On my 13th birthday cake, my dad wrote, “Happy Birthday, Chicken Legs.”

Chicken Legs Are Out

My dad and my cousins always joked with me about my skinny legs and bony frame, but now, as my friends’ bodies were starting to develop, I didn’t want to be reminded of my “chicken legs.” Didn’t my dad know that I was growing up and that “chicken legs” were no longer in, that we had begun to move on to curves and breasts, of which I had neither? I was a beanpole who was knobby at the joints and whose rib cage showed when she lifted her arms.

The school became a challenge during that time. Everyone started to develop curves and even get thighs! I noticed this probably more than the girls themselves did because I just stayed skinny no matter what I ate. My mom said that was just the way my body was — skinny. I felt frail next to my friends, who at 15 were beginning to look like women. They wore tight jeans to show off their hips and butts. They wore tight shirts to show off their blossoming breasts. I wanted to cover up because all I had to show was that I was skinny. I was five feet two inches and 90 pounds and nothing I ate changed that. I had been that weight for more than two years.

The Nasty Rumor

Then the worst thing happened. Someone in my junior high started a rumor that I was bulimic. They said that one day they saw me running into the bathroom and throwing up my lunch. Bulimic! I couldn’t believe it! I talked to my best friend about it to find out what everyone was saying, and she confirmed that the rumor was going around. Supposedly, I was so skinny because I had been throwing up my lunch every day.

This really hurt. It’s one thing to be self-conscious about your skinny body and another thing to have girls circulate rumors. I didn’t know what to do. To top it all off, we began studying eating disorders in health class, and when we got to bulimia, several girls laughed at me. The health teacher realized what was going on and told the class that bulimia is serious, not a laughing matter. She said that young girls die from bulimia all the time and that if anyone we know may have a problem that we should tell her.

Maybe I’m Lucky?

I thought for sure that I would be called into the health teacher’s office, but I wasn’t. I wondered if the curvaceous girls realized the harm in spreading such a mean rumor. While I was at the doctor’s for a routine checkup, my mom asked if maybe there was something wrong with me because I seemed to be underweight. The doctor said nothing was wrong with me, that different people have different body types, and I just happened to be skinny. Maybe I would grow out of it, and maybe I wouldn’t. My mom said that she thought that I was lucky. Lucky! To be bony and breastless!

Well, sure enough, people at school even began to tell me that I was lucky not to have to worry about being overweight. Apparently lots of people, even at my age, worry about this.
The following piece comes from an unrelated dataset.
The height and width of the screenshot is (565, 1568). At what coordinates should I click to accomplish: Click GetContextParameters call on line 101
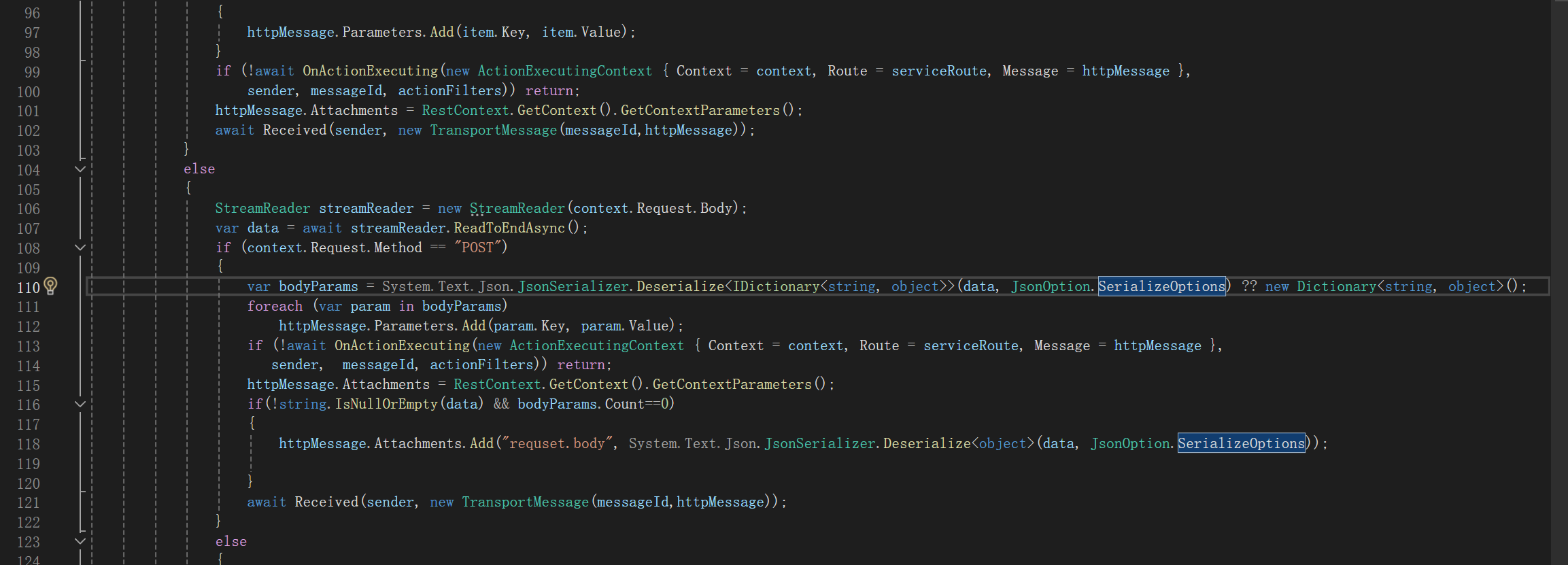pos(700,111)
I had no idea. I was always worried about being underweight!

Slender v. Skinny

I began to feel less uncomfortable with my body, seeing that so many people seemed to be uncomfortable with their own bodies. I thought that maybe I could even make the choice to be happy with my skinny frame. I was just a skinny girl but no less beautiful or womanly I told myself. I didn’t want body image to take over my life, and up until then, it was something that I thought about all the time. I promised myself that I would try to make the switch from thinking of myself as skinny and bony to something more positive like slender and petite.